**Work required**
Print the rows verbatim, from the line containing "The height and width of the screenshot is (746, 1568)." through the line containing "Action: [746, 841]", inclusive.

**Available data**
::::::
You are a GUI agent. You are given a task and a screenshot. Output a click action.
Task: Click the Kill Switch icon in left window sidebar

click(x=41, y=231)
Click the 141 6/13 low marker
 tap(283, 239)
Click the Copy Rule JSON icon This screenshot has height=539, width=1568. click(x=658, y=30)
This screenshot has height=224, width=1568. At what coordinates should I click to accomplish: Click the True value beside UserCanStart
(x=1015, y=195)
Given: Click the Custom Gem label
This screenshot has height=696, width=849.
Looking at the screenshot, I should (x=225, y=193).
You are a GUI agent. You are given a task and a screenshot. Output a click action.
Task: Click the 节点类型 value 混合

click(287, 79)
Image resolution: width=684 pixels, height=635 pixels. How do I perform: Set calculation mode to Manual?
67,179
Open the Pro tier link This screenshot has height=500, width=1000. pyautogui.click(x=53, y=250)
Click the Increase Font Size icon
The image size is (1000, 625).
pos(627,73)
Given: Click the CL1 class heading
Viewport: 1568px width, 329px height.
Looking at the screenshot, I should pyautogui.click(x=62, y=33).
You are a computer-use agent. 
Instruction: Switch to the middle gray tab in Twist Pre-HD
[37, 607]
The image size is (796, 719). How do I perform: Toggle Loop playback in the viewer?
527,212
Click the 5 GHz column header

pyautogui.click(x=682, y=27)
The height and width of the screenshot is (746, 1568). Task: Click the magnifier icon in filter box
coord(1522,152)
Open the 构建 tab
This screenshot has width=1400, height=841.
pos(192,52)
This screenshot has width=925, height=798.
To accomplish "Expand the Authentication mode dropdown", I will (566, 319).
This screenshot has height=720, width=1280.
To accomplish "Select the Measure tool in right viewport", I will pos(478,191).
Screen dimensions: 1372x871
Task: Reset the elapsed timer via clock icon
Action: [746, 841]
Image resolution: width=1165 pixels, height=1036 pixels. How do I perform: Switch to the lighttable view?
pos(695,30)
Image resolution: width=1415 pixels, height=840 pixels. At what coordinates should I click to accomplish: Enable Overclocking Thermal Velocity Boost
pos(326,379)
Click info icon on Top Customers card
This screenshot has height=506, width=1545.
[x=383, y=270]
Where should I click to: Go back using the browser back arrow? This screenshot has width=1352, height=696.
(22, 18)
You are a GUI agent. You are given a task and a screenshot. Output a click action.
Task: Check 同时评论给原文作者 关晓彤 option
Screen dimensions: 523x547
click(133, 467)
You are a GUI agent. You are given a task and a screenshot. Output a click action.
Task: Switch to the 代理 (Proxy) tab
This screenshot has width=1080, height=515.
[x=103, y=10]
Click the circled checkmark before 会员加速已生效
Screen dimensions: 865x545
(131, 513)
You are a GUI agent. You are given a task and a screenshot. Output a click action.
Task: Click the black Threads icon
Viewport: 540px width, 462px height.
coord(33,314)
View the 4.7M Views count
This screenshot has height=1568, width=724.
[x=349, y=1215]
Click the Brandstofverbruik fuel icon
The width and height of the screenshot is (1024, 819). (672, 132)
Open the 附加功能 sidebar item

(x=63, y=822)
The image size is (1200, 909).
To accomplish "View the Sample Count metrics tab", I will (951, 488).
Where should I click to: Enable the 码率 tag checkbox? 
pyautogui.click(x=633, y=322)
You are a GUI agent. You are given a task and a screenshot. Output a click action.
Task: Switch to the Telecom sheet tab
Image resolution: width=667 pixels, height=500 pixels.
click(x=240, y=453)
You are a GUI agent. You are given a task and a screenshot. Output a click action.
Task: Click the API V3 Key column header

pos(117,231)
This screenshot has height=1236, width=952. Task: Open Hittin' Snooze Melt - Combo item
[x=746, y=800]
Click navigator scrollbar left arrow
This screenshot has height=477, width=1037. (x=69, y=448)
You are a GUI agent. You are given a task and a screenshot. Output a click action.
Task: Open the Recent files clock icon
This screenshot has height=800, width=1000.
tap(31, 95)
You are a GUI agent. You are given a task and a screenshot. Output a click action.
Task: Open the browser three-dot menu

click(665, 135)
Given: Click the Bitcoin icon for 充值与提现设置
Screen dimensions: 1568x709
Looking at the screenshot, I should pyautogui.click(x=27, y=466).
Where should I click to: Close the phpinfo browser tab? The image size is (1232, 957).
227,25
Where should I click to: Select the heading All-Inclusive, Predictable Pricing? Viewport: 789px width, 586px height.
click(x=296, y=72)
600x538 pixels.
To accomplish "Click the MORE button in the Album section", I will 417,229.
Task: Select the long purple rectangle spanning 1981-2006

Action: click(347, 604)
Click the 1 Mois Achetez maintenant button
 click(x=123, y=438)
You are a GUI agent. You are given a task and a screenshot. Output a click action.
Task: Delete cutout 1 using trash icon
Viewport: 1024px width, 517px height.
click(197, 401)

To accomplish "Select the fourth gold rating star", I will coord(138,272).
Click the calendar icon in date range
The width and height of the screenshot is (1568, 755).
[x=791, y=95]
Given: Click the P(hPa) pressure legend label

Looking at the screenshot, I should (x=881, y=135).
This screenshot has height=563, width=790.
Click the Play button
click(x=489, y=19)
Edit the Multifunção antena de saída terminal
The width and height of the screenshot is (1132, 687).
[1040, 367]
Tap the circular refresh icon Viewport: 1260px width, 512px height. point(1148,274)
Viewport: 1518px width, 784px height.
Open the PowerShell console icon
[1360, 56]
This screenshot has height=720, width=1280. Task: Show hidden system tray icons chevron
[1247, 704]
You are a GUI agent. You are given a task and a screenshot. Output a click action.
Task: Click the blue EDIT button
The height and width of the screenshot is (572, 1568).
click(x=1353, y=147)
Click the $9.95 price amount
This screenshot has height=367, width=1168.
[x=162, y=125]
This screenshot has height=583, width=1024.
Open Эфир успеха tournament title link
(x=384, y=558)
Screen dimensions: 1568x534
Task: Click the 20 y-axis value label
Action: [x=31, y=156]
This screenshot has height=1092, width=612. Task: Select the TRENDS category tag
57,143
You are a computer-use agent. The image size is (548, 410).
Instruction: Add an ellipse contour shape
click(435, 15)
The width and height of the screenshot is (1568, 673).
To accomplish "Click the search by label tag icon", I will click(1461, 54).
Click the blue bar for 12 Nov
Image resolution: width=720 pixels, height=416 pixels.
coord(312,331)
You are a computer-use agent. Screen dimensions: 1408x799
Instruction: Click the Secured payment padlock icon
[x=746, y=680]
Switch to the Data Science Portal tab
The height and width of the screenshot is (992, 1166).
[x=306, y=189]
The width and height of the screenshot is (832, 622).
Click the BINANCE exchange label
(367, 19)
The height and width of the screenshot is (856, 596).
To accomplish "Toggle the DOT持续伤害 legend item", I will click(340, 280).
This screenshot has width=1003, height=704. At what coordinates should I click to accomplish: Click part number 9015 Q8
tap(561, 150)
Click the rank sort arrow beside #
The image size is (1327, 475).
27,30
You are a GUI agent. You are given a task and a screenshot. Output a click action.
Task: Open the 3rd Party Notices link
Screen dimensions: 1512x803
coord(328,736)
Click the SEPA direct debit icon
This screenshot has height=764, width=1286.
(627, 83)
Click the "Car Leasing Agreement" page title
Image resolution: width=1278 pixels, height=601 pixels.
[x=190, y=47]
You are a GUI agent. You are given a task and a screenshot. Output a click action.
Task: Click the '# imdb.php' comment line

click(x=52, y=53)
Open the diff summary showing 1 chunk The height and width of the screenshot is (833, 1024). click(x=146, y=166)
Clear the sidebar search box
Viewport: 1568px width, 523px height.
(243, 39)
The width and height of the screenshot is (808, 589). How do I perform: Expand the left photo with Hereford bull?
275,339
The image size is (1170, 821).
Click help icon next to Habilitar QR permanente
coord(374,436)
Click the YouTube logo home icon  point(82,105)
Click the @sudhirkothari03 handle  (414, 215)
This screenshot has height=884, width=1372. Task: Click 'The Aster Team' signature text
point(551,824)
::::::
**Written solution**
The height and width of the screenshot is (746, 1568). Task: Click the magnifier icon in filter box
coord(1522,152)
Open the 构建 tab
This screenshot has width=1400, height=841.
pos(192,52)
This screenshot has width=925, height=798.
To accomplish "Expand the Authentication mode dropdown", I will (566, 319).
This screenshot has height=720, width=1280.
To accomplish "Select the Measure tool in right viewport", I will pos(478,191).
Screen dimensions: 1372x871
Task: Reset the elapsed timer via clock icon
Action: [746, 841]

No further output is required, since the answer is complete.